Aluminum wiring was used in residential homes primarily between 1965 to 1976. The wire is safe…it’s the connections that cause the problem. What happens is, because of the molecular properties of metal, when electricity passes through aluminum it heats up and expands. When the flow of electricity stops, it contracts and resumes it’s normal ambient temperature. This expansion and contraction can cause a loosening of the connection between the wire and the breaker or receptacle. Under load, once this connection is loose it starts to arc. The higher the electrical current of the device the more severe this problem may become. This problem is called “Cold flow”.
I remember being called to a residence here in Edmonton to investigate a problem with a power outage. I checked the panel and determined that there was aluminum wiring installed throughout the house. The master bedroom, half bath, second bedroom, and hallway were not working. The problem ended up being that the wall receptacle in the half bath was used primarily for hair dryers and curling irons. This was the first point in the circuit coming from the panel.
I opened the box and gently pulled out the receptacle. As I did, the sound of sizzling and a bright blue light filled the bathroom. When I finally got the receptacle fully extended to the end of the wires, I noticed that the only thing left was the plastic front face and the metal contacts of the plug. The remainder of the receptacle was in a puddle of plastic in the bottom of the box. “Cold Flow” had loosened the connection between the screw and the wire. With the high current draw from the hair dryer and curling iron the arcing had totally destroyed the bathroom receptacle. This is what was determined to be the cause of many fires in the past and that made aluminum wiring for residential construction a thing of the past.

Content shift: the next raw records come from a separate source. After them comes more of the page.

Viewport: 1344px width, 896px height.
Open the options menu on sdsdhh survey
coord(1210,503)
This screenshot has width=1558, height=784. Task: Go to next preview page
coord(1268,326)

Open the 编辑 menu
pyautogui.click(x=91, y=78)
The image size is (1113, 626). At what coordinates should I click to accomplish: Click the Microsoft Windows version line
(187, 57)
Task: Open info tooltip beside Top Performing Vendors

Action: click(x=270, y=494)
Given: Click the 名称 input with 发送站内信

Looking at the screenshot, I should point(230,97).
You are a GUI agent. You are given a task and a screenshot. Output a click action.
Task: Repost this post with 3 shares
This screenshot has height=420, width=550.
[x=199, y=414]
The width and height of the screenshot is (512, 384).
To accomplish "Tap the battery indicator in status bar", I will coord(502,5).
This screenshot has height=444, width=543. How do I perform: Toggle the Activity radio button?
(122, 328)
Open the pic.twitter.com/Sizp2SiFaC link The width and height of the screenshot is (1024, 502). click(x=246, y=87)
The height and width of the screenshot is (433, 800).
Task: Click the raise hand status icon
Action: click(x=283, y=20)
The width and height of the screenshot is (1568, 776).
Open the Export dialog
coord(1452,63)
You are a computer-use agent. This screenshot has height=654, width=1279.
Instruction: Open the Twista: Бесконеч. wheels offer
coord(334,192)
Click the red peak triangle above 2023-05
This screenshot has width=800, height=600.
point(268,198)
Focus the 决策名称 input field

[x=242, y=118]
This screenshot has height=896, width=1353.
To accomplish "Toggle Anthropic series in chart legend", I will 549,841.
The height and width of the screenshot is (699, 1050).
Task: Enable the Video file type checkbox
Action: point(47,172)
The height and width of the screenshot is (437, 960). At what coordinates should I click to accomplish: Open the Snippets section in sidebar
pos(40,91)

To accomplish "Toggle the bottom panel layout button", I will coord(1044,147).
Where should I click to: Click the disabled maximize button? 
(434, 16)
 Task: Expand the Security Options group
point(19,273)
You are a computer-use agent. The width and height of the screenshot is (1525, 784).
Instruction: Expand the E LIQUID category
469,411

Today, we have an acceptable method of solving this problem. We remove the original receptacle and switches, usually rated for Aluminum, and replace them with new devices, rated for Copper. We then pigtail (put two together under a wire connector or Marrett) the aluminum to a copper wire. This copper wire now gets put on to the new receptacle or switch and reinstalled. Copper and aluminum together will oxidize, so to prevent this problem we cover the aluminum wiring with a retail product that prevents oxidization. By doing this we have eliminated the problem of cold flow.